**DIRECTIONS FOR THIS TASK**
Return the lines that run from the line containing "This screenshot has height=368, width=902." through the end of the entries, both ends included. Leave out all pictures.
==== MATERIAL SHOWN ====
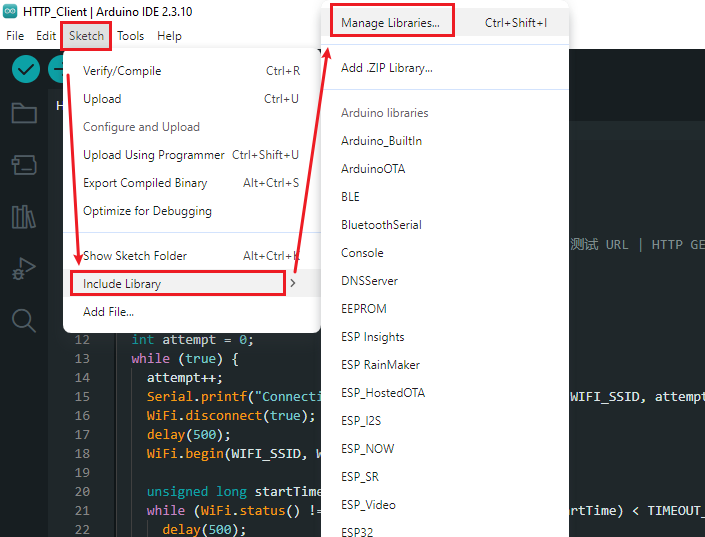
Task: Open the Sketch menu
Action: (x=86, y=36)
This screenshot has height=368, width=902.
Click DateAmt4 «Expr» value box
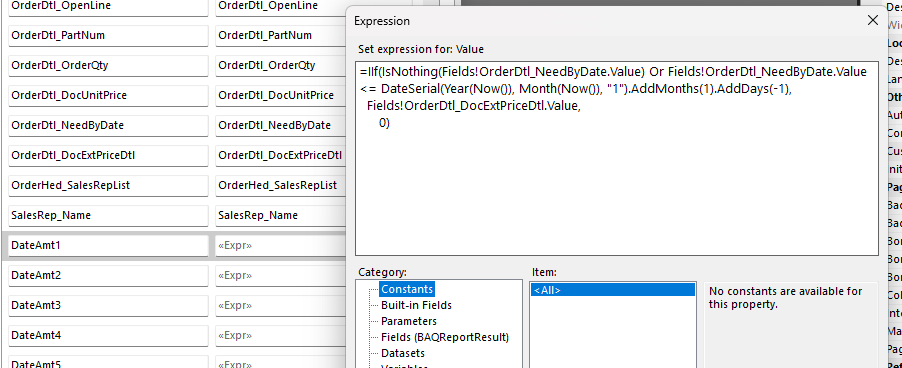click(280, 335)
====
**RESPONSE AREA**
This screenshot has height=368, width=902.
Click DateAmt4 «Expr» value box
click(280, 335)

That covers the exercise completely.